Ying YAN

Composition of the jury:

• Mr Romain KAPEL, Professor, University of Lorraine, Reviewer
• Mrs Loubna FIRDAOUS, Associate Professor, Université of Lille, Reviewer
• Mrs Laurence MUHR, Professor, University of Lorraine, Examiner
• Mr Giancarlo CRAVOTTO, Professor, University of Turin (Italy), Examiner
• Mrs Delphine PRADAL, Teacher-Researcher, ICAM, Examiner

Keywords: Food waste valorization, Sinapic acid, Adsorption chromatography, Membrane filtration, Solvent extraction in membrane contactor, Life cycle assessment

Abstract: Recovery of value-added compounds from agro-industrial by-products plays an important role in developing a sustainable bioeconomy. The by-product, mustard bran, has been reported as a promising source of phenolic compounds, particularly sinapine, a choline ester of sinapic acid (SA), accounting for approximately 80 % w/w of phenolic compounds, and that can be converted to free SA via hydrolysis. SA has been receiving increasing attention due to its attractive biological properties, such as antioxidant, anti-inflammatory, and antibacterial, making it a target for industrial valorization. However, reported studies have shown quite low SA content and purity (0.5 - 3.5 % w/w) in various mustard bran extracts, which highlights the need and challenge to study the purification of SA. This work evaluates the potential and efficiency of individual and combined separation process for the recovery of SA from mustard bran hydrolysate, focusing on technical performance and environmental footprint.

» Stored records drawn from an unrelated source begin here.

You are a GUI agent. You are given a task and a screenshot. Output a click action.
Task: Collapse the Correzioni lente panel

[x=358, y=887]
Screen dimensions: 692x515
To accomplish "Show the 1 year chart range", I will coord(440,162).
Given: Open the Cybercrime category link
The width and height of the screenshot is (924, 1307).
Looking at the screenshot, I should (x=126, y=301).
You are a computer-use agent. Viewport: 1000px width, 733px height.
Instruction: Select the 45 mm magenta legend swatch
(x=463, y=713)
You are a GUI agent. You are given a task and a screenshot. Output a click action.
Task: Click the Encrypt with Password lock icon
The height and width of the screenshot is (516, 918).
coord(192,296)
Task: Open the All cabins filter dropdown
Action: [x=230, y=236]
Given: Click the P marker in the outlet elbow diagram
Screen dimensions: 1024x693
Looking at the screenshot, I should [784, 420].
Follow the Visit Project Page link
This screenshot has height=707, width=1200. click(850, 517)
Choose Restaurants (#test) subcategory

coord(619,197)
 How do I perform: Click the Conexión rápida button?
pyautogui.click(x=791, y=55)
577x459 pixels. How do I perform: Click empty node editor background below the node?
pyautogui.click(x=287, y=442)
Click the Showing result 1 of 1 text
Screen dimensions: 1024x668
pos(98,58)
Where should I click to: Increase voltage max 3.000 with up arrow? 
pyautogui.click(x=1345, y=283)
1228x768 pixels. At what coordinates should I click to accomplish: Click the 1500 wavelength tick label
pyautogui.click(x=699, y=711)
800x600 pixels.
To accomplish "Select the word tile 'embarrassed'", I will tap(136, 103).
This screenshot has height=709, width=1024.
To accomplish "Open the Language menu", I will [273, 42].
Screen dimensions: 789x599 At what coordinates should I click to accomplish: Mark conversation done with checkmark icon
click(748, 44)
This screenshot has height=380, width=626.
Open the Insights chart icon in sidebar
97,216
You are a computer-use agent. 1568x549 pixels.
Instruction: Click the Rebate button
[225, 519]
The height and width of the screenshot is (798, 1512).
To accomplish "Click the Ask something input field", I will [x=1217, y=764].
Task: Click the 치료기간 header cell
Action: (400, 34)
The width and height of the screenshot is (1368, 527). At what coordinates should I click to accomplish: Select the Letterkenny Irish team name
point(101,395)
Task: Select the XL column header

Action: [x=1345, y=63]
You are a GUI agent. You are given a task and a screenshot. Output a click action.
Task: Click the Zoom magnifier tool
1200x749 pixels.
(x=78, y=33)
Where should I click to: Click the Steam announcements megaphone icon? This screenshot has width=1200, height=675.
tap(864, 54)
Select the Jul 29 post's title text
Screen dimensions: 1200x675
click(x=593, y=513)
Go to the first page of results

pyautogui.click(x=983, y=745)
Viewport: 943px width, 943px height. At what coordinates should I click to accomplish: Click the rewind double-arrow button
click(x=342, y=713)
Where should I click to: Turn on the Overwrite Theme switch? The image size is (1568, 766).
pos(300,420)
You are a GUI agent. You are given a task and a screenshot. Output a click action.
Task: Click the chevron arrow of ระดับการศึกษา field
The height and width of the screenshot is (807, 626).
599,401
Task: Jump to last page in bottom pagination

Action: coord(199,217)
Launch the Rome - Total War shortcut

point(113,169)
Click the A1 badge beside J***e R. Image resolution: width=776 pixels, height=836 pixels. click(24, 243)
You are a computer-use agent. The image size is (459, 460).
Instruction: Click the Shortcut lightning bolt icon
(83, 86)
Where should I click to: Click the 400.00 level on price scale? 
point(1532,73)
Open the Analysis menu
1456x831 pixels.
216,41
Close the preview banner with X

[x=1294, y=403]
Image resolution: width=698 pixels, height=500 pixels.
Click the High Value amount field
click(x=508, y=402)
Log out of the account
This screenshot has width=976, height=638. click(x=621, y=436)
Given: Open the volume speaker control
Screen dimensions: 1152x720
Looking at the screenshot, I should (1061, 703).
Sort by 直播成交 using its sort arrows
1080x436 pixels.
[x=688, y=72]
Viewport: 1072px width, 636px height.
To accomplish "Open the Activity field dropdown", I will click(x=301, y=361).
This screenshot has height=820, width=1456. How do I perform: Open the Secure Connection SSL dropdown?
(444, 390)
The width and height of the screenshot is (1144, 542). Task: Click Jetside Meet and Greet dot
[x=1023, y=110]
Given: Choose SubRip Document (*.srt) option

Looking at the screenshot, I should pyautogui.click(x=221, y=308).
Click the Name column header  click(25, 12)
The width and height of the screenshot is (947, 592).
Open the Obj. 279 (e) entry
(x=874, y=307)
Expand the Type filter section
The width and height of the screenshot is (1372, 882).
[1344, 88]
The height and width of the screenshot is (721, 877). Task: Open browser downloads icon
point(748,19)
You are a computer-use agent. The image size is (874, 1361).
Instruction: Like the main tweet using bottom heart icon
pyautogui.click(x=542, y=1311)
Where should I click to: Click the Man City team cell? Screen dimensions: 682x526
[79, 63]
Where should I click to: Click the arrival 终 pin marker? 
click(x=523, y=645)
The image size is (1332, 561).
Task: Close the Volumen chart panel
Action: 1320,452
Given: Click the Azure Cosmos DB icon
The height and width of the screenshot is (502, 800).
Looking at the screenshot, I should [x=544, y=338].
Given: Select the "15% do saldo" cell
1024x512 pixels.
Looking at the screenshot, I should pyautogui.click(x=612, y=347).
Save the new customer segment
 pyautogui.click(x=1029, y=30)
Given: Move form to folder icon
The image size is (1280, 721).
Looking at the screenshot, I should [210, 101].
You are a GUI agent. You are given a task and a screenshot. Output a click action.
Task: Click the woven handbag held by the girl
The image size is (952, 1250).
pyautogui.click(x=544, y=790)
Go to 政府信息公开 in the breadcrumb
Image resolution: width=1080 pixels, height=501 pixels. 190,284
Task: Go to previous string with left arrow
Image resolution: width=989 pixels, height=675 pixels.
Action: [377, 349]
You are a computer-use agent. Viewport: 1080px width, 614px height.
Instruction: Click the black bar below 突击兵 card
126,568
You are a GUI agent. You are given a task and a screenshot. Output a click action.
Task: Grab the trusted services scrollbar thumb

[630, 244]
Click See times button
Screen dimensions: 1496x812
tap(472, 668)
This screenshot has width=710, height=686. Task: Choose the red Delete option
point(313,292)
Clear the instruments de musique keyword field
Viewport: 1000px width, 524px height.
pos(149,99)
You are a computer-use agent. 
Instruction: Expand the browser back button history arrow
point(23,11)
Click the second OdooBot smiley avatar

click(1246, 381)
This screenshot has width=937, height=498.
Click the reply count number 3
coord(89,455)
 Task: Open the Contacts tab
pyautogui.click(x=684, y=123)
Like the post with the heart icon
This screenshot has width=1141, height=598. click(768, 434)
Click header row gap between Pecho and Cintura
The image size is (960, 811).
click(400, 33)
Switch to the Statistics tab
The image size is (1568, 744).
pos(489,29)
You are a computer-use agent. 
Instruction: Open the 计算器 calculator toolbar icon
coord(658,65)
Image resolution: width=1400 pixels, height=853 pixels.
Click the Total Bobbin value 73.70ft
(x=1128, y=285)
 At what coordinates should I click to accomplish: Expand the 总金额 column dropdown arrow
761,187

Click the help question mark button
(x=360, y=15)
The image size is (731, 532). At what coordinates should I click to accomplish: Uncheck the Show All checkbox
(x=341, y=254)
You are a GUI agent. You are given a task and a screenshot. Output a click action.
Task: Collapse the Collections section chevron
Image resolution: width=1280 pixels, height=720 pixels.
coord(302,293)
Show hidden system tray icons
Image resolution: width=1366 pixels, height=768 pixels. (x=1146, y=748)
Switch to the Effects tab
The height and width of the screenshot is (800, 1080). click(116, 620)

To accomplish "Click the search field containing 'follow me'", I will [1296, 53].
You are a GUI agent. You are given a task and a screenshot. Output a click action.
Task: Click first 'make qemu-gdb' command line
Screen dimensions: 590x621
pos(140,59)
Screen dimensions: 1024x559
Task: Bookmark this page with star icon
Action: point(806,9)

The first part of the work focuses on studying the purification of SA using adsorption chromatography process. Under static mode, the adsorption kinetics, equilibrium isotherms, and desorption test were studied on four macroporous adsorbent resins. The optimization of the dynamic process was performed on the best resin. The second part of the work studies the combination of membrane filtration and adsorption chromatography to enhance SA purity. The performances of two ultrafiltration (UF) and three nanofiltration (NF) membranes were evaluated and the suitable membranes were selected. Neither UF nor NF alone significantly increased SA purity but combining each with adsorption improved the adsorption results. The third part of the work focuses on SA recovery through solvent extraction in membrane contactor (MC) using cyclopentyl methyl ether as the organic phase, emphasizing mass transfer mechanisms and performance. The last part of the work analyses the environmental impact of the three laboratory-scale separation processes for SA recovery from mustard bran through an early-stage life cycle assessment.

Overall, this work improves the production processes for the bio-based SA and brings insights into their underlying mechanisms. Furthermore, it demonstrates the high potential of coupling processes for improved SA purity. These findings lay the groundwork for developing sustainable approaches for the recovery of SA that may apply to comparable phenolic compounds.